_EXERCISE PROMPT_
For each line of the listing that includes the word "dimensions", show the whole line.
[Opening SUPPLIED MATERIAL section]
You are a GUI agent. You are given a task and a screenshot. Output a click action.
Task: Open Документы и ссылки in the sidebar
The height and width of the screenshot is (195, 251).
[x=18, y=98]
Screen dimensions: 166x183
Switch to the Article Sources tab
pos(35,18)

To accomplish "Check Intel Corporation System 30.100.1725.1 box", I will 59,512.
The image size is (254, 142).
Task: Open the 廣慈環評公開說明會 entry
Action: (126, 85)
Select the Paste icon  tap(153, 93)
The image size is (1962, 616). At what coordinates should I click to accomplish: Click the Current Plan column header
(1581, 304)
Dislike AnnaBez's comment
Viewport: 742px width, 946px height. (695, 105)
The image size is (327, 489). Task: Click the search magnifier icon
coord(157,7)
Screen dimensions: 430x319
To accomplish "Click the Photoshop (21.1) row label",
[Closing SUPPLIED MATERIAL section]
_RESPONSE TO THIS TASK_
Screen dimensions: 166x183
Screen dimensions: 430x319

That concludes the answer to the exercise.